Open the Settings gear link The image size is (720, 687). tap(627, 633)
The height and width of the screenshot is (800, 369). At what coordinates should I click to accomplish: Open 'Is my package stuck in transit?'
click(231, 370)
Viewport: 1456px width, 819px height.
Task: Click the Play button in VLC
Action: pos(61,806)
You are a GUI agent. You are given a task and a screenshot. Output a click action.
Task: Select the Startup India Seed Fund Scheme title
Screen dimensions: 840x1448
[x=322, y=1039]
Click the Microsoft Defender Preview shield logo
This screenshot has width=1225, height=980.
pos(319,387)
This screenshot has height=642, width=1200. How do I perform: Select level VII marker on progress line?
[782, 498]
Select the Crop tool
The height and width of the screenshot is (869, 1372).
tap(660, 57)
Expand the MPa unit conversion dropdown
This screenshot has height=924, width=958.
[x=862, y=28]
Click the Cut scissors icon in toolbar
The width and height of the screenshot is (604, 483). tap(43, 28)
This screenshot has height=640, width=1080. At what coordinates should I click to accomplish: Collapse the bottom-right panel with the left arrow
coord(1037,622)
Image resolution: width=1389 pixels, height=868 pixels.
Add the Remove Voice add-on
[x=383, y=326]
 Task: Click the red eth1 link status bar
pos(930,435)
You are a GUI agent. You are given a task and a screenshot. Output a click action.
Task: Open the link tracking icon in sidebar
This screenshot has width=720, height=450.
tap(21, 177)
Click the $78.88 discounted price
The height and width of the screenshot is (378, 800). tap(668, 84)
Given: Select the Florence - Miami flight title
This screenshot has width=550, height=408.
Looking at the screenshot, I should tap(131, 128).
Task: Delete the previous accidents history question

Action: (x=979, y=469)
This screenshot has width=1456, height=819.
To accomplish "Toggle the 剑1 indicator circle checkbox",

..............................

## What this task involves
Put the lines above into a Markdown table with the columns Row and Line. Number each line in Row, and leave out the blank lines.

## Solution to the problem
| Row | Line |
|---|---|
| 1 | Open the Settings gear link The image size is (720, 687). tap(627, 633) |
| 2 | The height and width of the screenshot is (800, 369). At what coordinates should I click to accomplish: Open 'Is my package stuck in transit?' |
| 3 | click(231, 370) |
| 4 | Viewport: 1456px width, 819px height. |
| 5 | Task: Click the Play button in VLC |
| 6 | Action: pos(61,806) |
| 7 | You are a GUI agent. You are given a task and a screenshot. Output a click action. |
| 8 | Task: Select the Startup India Seed Fund Scheme title |
| 9 | Screen dimensions: 840x1448 |
| 10 | [x=322, y=1039] |
| 11 | Click the Microsoft Defender Preview shield logo |
| 12 | This screenshot has width=1225, height=980. |
| 13 | pos(319,387) |
| 14 | This screenshot has height=642, width=1200. How do I perform: Select level VII marker on progress line? |
| 15 | [782, 498] |
| 16 | Select the Crop tool |
| 17 | The height and width of the screenshot is (869, 1372). |
| 18 | tap(660, 57) |
| 19 | Expand the MPa unit conversion dropdown |
| 20 | This screenshot has height=924, width=958. |
| 21 | [x=862, y=28] |
| 22 | Click the Cut scissors icon in toolbar |
| 23 | The width and height of the screenshot is (604, 483). tap(43, 28) |
| 24 | This screenshot has height=640, width=1080. At what coordinates should I click to accomplish: Collapse the bottom-right panel with the left arrow |
| 25 | coord(1037,622) |
| 26 | Image resolution: width=1389 pixels, height=868 pixels. |
| 27 | Add the Remove Voice add-on |
| 28 | [x=383, y=326] |
| 29 |  Task: Click the red eth1 link status bar |
| 30 | pos(930,435) |
| 31 | You are a GUI agent. You are given a task and a screenshot. Output a click action. |
| 32 | Task: Open the link tracking icon in sidebar |
| 33 | This screenshot has width=720, height=450. |
| 34 | tap(21, 177) |
| 35 | Click the $78.88 discounted price |
| 36 | The height and width of the screenshot is (378, 800). tap(668, 84) |
| 37 | Given: Select the Florence - Miami flight title |
| 38 | This screenshot has width=550, height=408. |
| 39 | Looking at the screenshot, I should tap(131, 128). |
| 40 | Task: Delete the previous accidents history question |
| 41 | Action: (x=979, y=469) |
| 42 | This screenshot has width=1456, height=819. |
| 43 | To accomplish "Toggle the 剑1 indicator circle checkbox", |